Modelling an IT solution to anonymise selected data processed in digital documents

Abstract. Allowing access to real legal documents is an important element both for the development of science and the judiciary. On the other hand, protecting information about citizens or organizations that appear in these documents is crucial and required by law. Therefore, before the documents are distributed, the data anonymisation process should be carried out. Unfortunately, we are still looking for an effective tool that will automatically anonymise documents in such a way that the main concept of the document is preserved. Especially in the case of documents written in inflectional language. The aim of this article is to show how important (and at the same time how difficult) is the task to identify personal or corporate data of client, as well as other related personal data in documents that are subject to legal protection. We conducted research aimed at assessing the usefulness of IT techniques as well as decision rules and patterns in the anonymisation of legal documents.
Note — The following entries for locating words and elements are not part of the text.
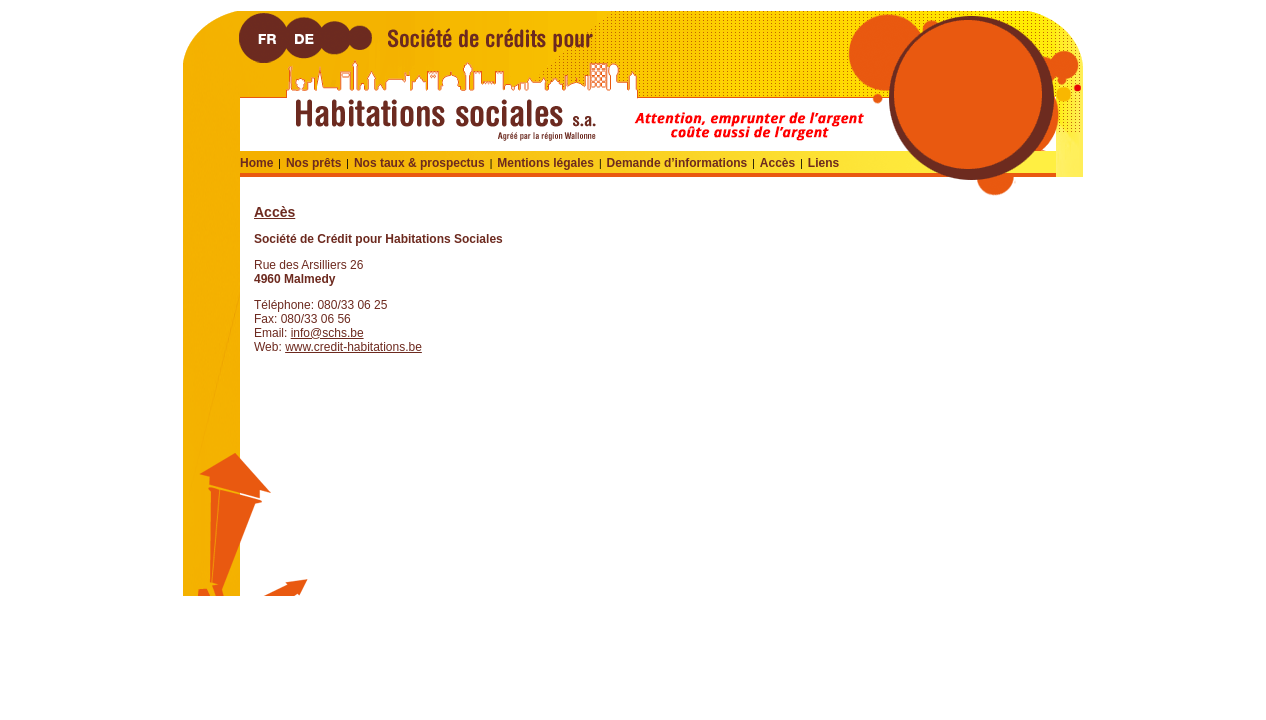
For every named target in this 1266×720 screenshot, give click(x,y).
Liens (823, 163)
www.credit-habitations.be (353, 347)
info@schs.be (327, 333)
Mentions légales (545, 163)
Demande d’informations (677, 163)
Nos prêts (313, 163)
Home (256, 163)
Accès (777, 163)
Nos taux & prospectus (419, 163)
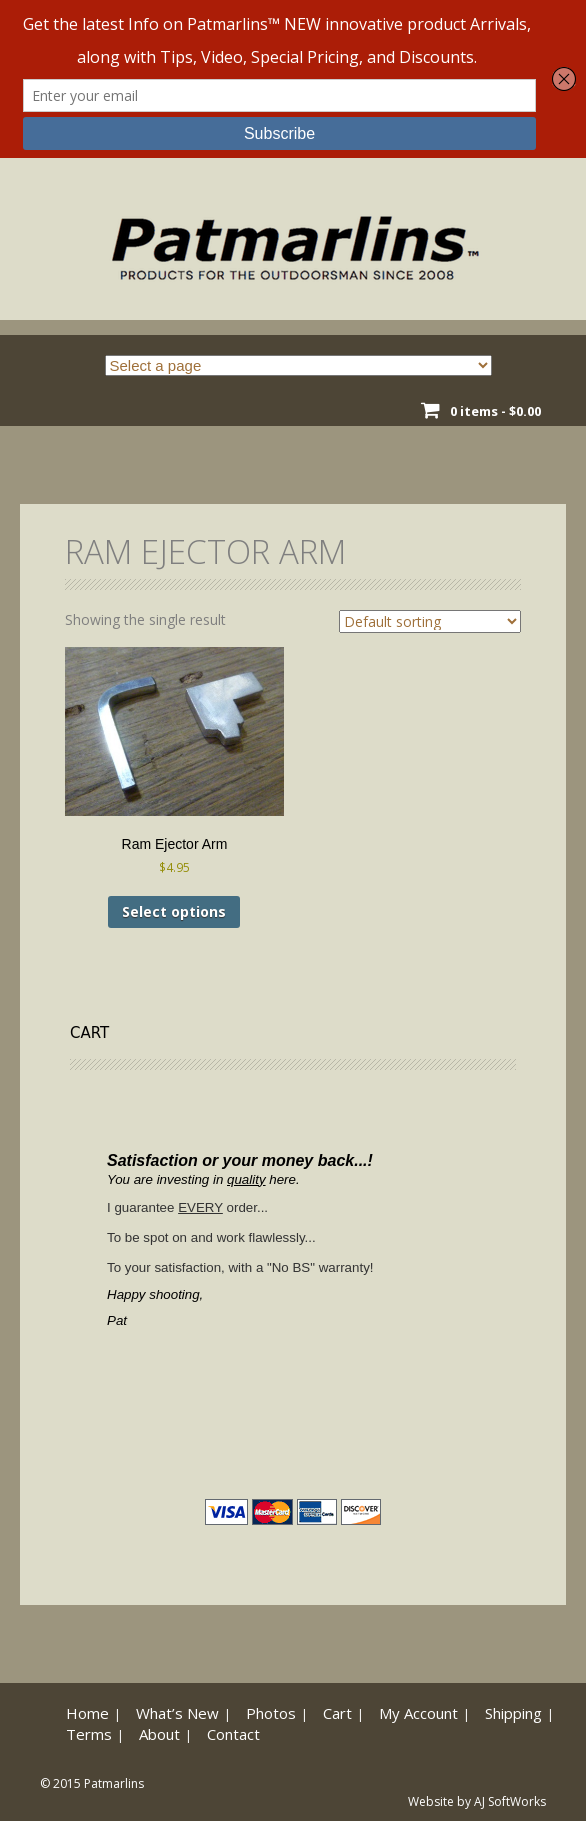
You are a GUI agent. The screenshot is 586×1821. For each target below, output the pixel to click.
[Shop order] (430, 621)
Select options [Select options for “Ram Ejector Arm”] (174, 911)
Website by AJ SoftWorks (477, 1801)
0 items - (495, 411)
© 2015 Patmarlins (92, 1783)
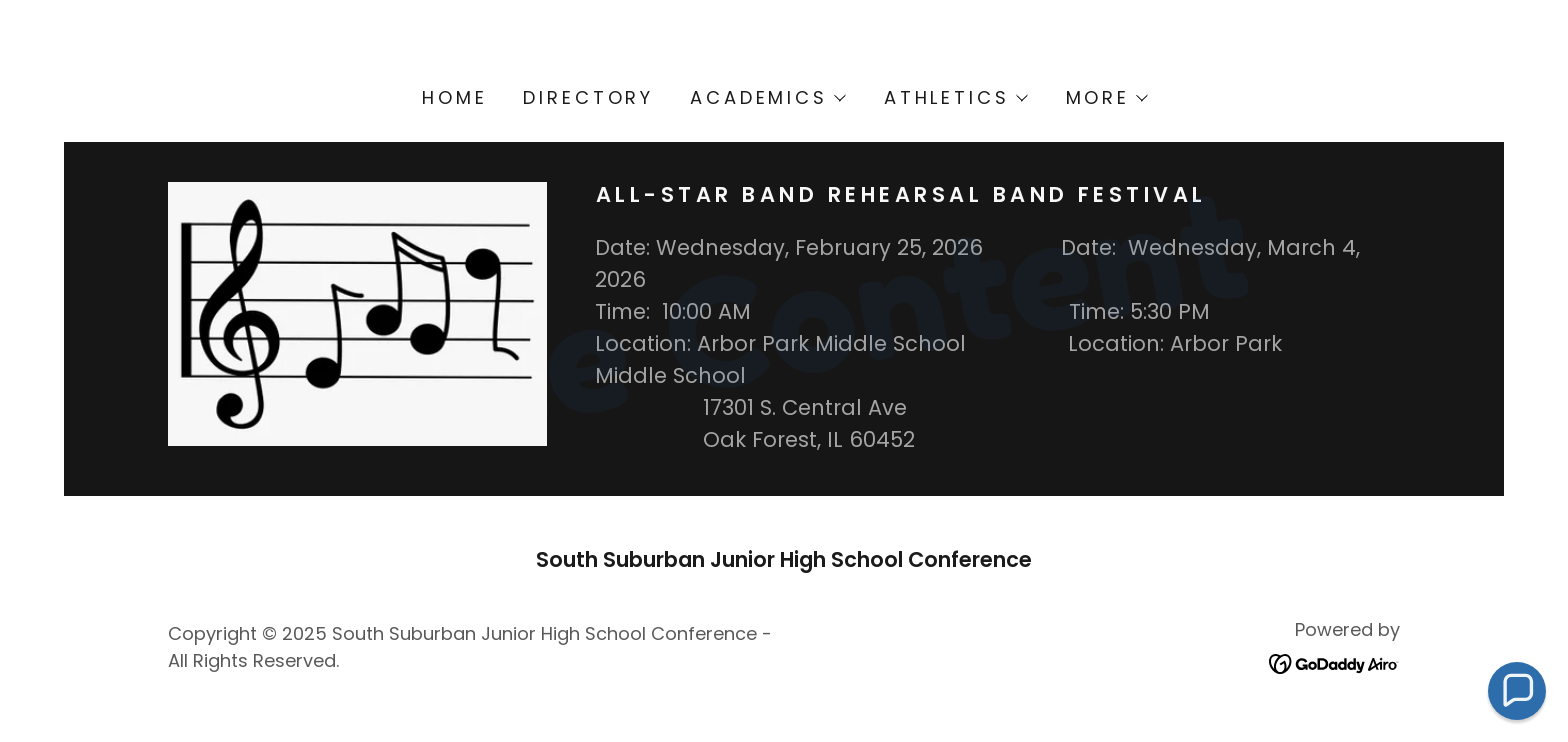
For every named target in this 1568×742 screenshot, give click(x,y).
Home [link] (454, 97)
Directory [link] (588, 97)
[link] (1334, 662)
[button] (767, 98)
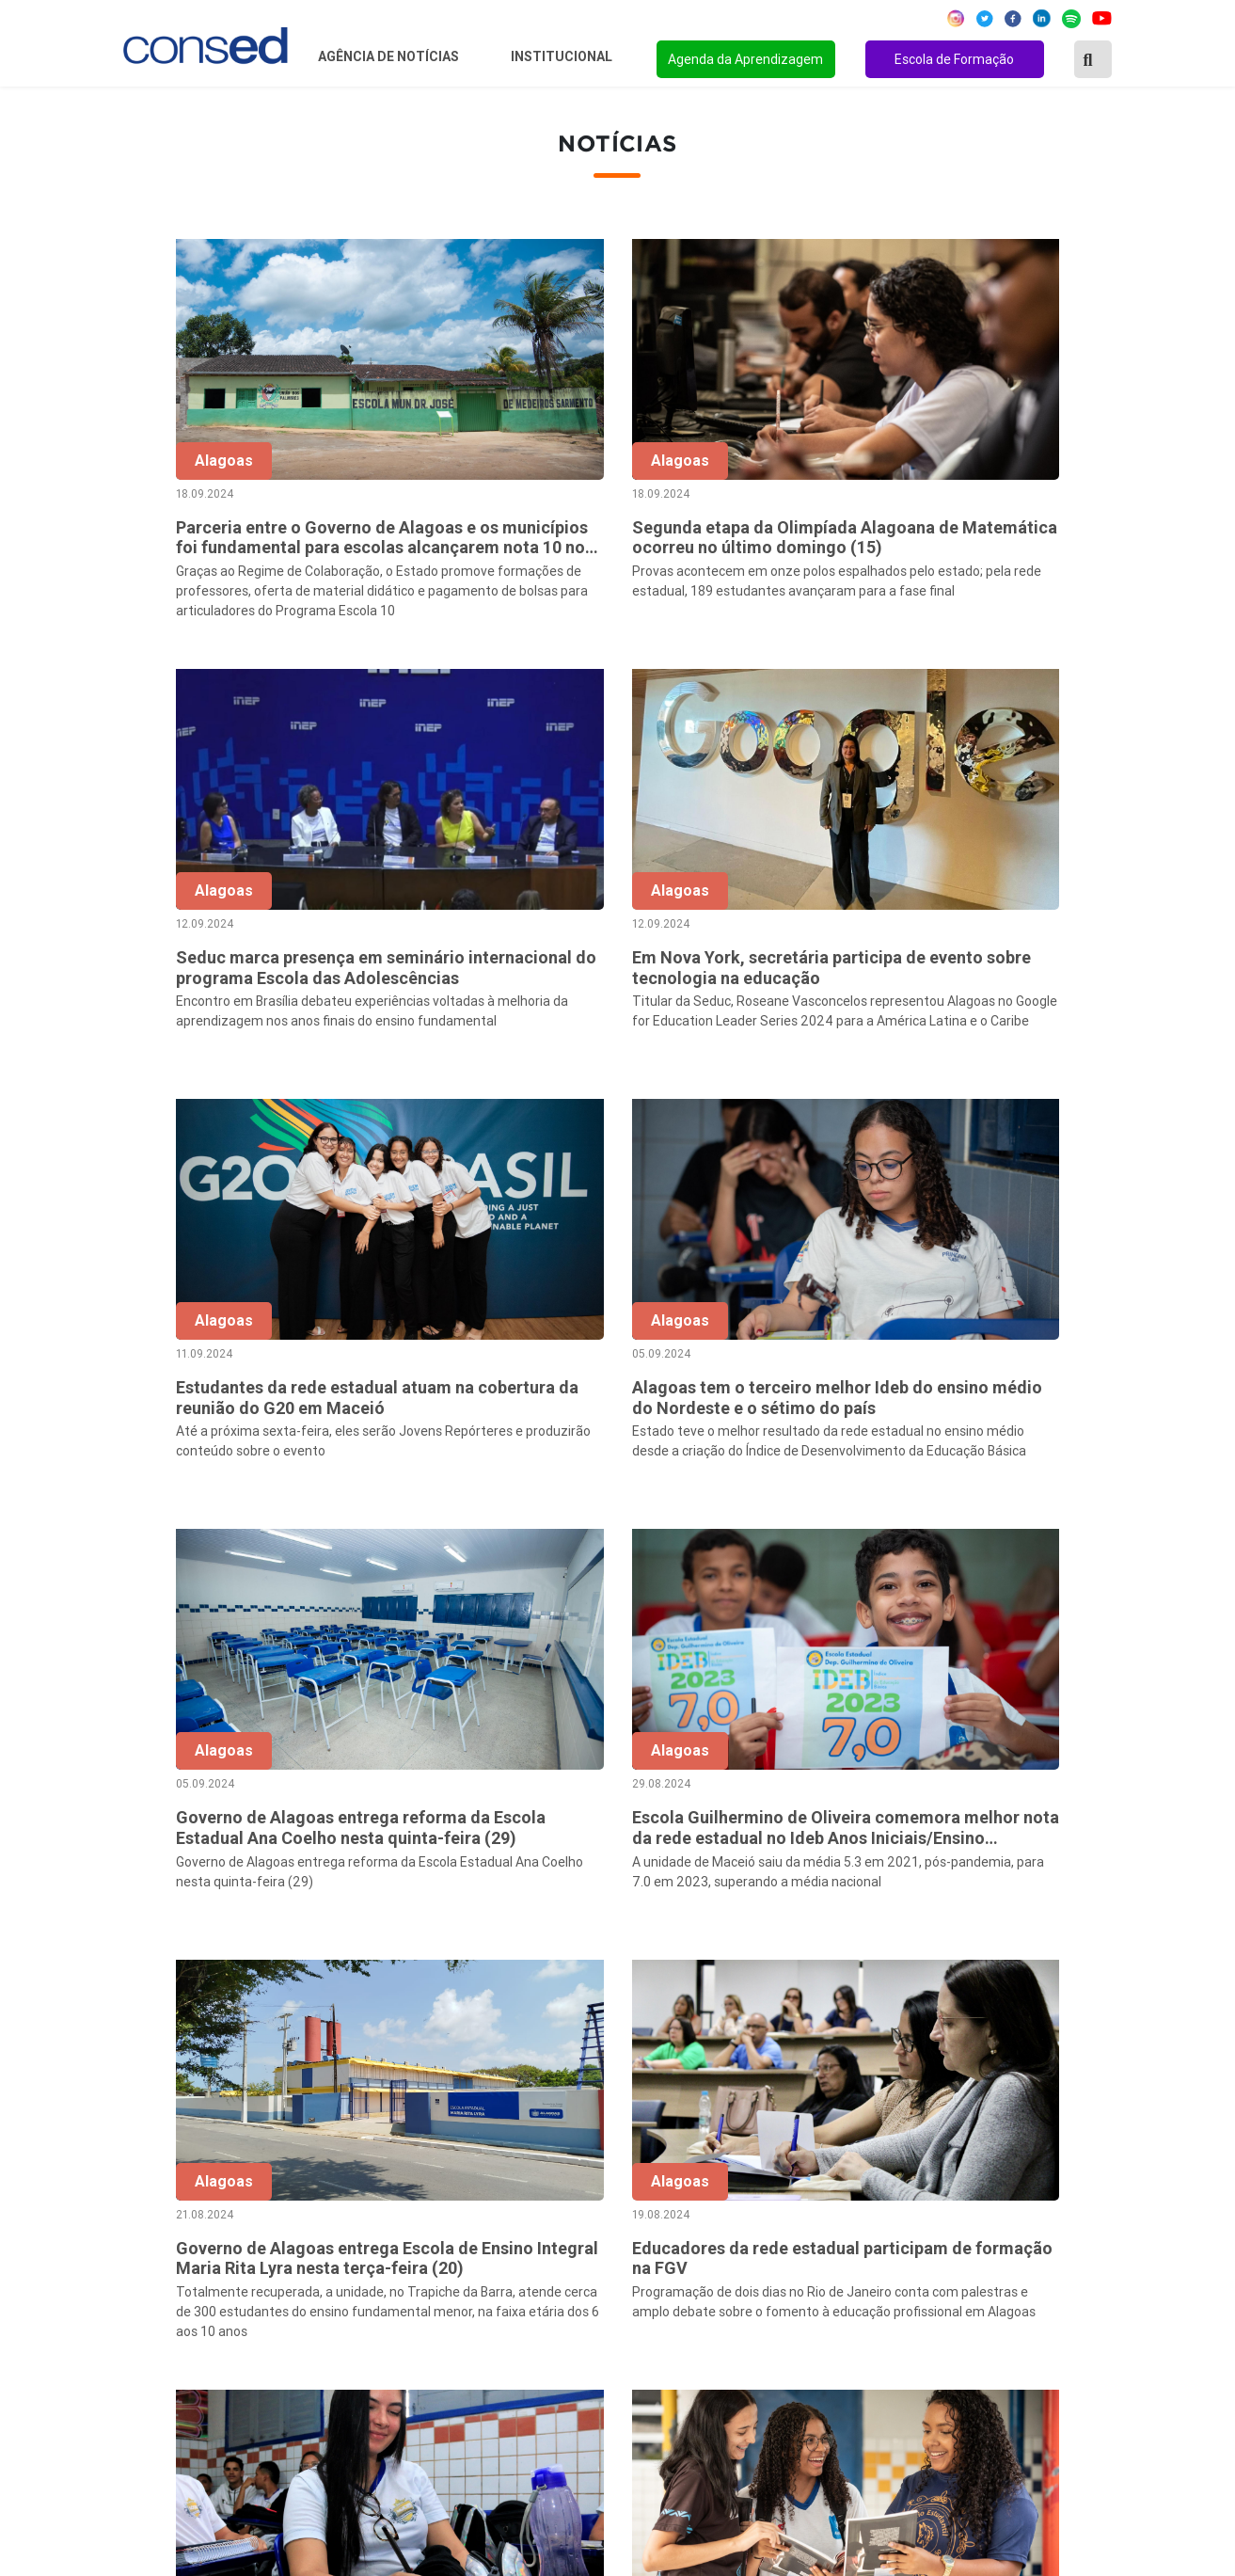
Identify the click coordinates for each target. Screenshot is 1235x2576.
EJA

A set of real legal documents written in Polish was used for the research in which we identified selected types of data that need to be anonymiesed. Eventually, the obtained results were assessed by field experts. Additionally, in order to verify the effectiveness of the proposed solution, we conducted research on a set of 50,000 false identities with names, company names, addresses and other confidential information. The collection was created using Fake Name Generator. The obtained results from both experiments confirmed that the solutions we proposed is accurate even in the case of real legal documents.